In addition to the F dopant, B was selected as the co-dopant of N to optimize the band structure of the TiO2 semiconductor. Liu et al. [95] reported the first example and demonstrated the substantial effect of B,N co-doping on improving the visible light response and charge carriers separation of TiO2. Their results also indicated that, during the N doping process, the presence of the B dopant stabilized the structure relative to undoped TiO2. Recently, in the study conducted by Hong et al. [96], a red anatase TiO2 with a spatially homogeneous distribution of B and N dopants, which was sensitive to the sharp-edged strong visible light absorption spectrum over 680 nm, was obtained. The synthesized red TiO2 sample can drive photocatalytic water oxidation for O2 evolution under the illumination of visible light exceeding 550 nm and induce photocatalytic water reduction for H2 evolution under visible light illumination. They concluded that the adsorption of HNCO and related derivatives on the surface of TiO2 released by the thermal hydrolysis of urea significantly promoted the diffusion of the N dopant into the microspheres, thereby inducing uniform N doping with the help of the B dopant, resulting in a strong band-to-band absorption in the entire visible light range. Furthermore, several N-doped TiO2 nanomaterials modified with other nonmetals (such as C, P, and S) were investigated for their visible light catalytic activities [97,98,99]. The results showed that, compared with undoped TiO2 or mono-N-doped TiO2, the modified N-doped TiO2 samples exhibited enhanced photocatalytic activities.

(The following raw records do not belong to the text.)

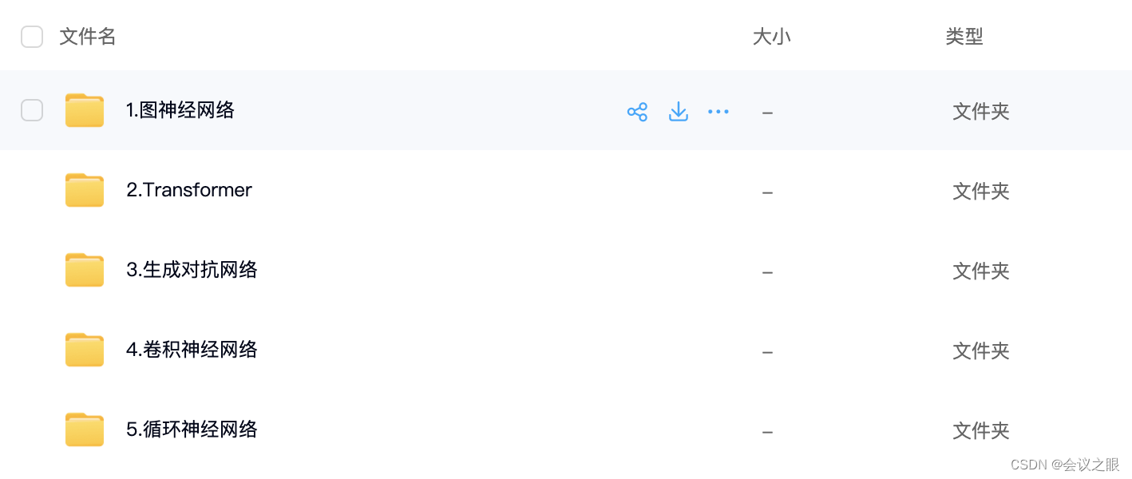Click the share icon on 1.图神经网络 row
The height and width of the screenshot is (479, 1132).
pos(637,111)
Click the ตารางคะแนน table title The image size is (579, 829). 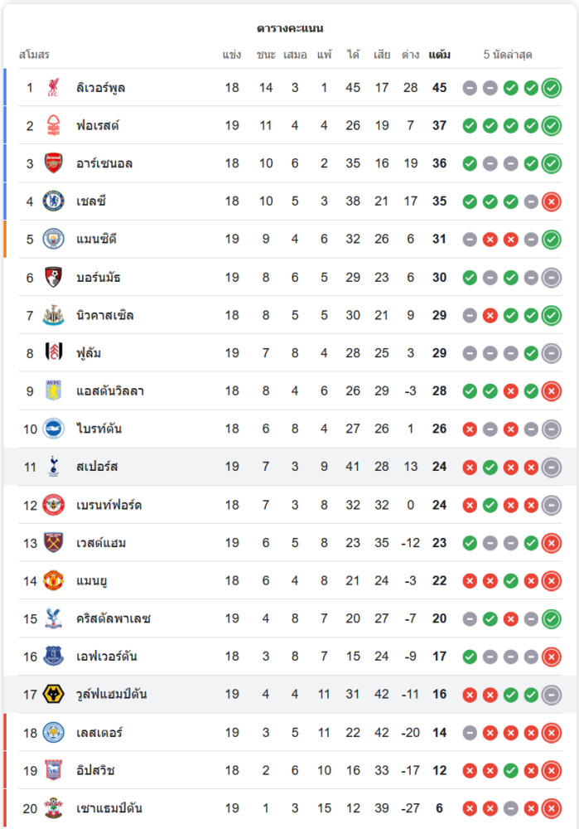pyautogui.click(x=290, y=28)
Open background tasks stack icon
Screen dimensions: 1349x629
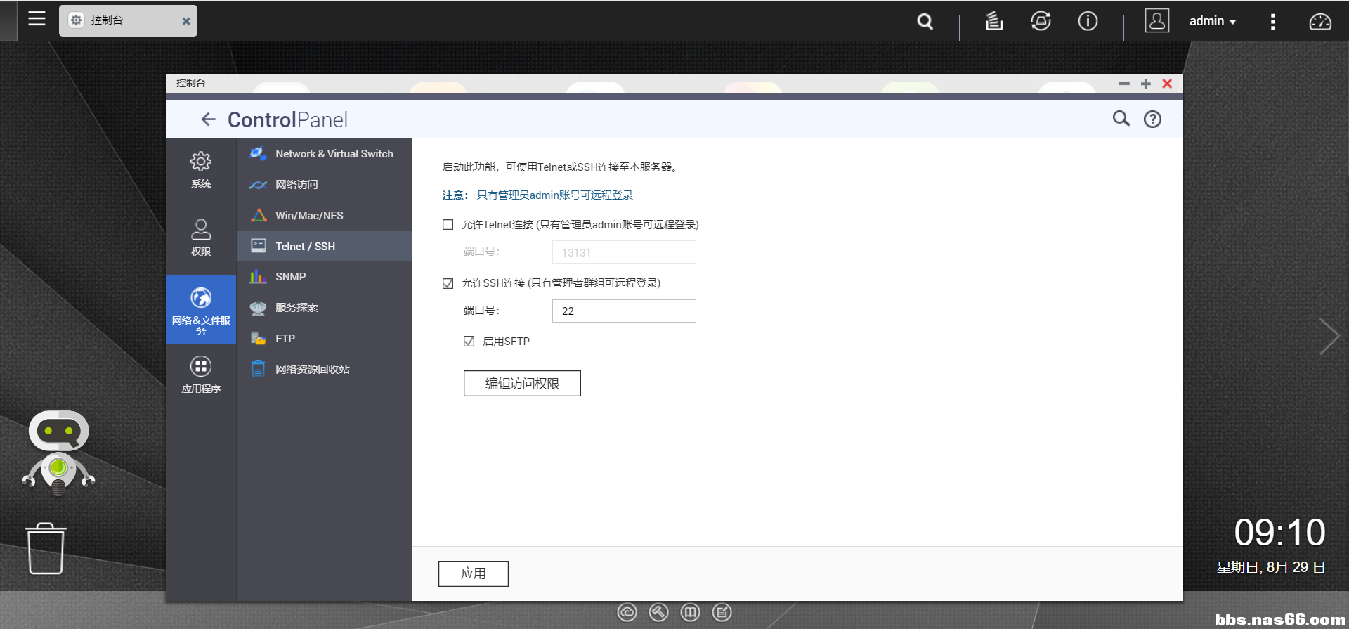[x=993, y=22]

Mechanisms for Visible Light Response

Generally, electron–hole pairs generated via light illumination are the basic components for photocatalytic reactions. Since the pioneering work conducted by Asahi et al. [58] to synthesize N-doped TiO2 material by sputter deposition, tremendous efforts have been exerted to investigate the potential mechanisms for the photocatalytic reactions of N-doped TiO2 particles under visible light illumination and explore the electronic, optical, and structural characteristics of N-doped TiO2 samples.

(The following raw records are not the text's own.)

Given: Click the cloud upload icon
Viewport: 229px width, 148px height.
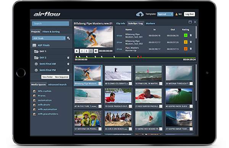Looking at the screenshot, I should tap(140, 14).
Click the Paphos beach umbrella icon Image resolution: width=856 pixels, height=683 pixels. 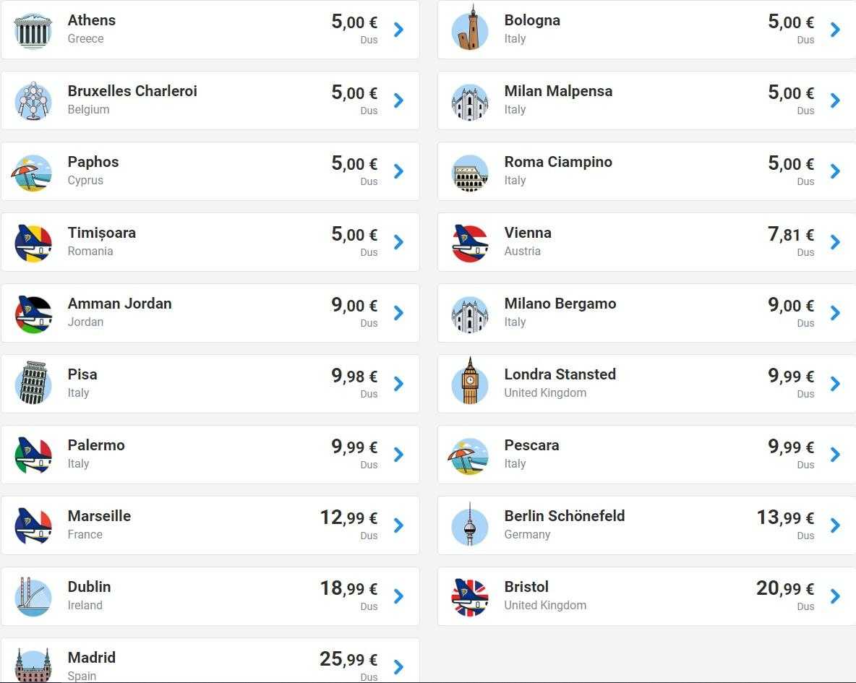(33, 173)
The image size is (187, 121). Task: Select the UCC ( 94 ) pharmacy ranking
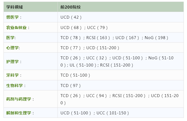97,96
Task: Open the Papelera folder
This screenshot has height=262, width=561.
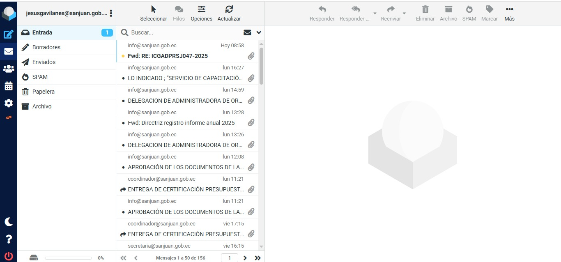Action: 44,92
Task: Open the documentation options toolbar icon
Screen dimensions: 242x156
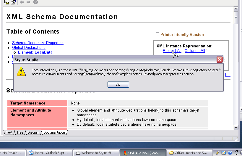Action: (13, 2)
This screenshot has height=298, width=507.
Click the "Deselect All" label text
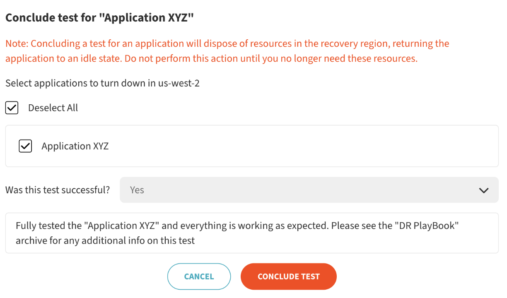click(53, 108)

Even though the visible light absorption and enhanced photocatalytic activity of N-doped TiO2 catalysts have been generally recognized, in theory, there are still open debates about the chemical properties, location of the photoactive N species involved, and origin of the visible light response. In general, the main proposed mechanisms for the improved visible light absorption of N-doped TiO2 can be divided into three areas, which are discussed in the subsequent paragraphs.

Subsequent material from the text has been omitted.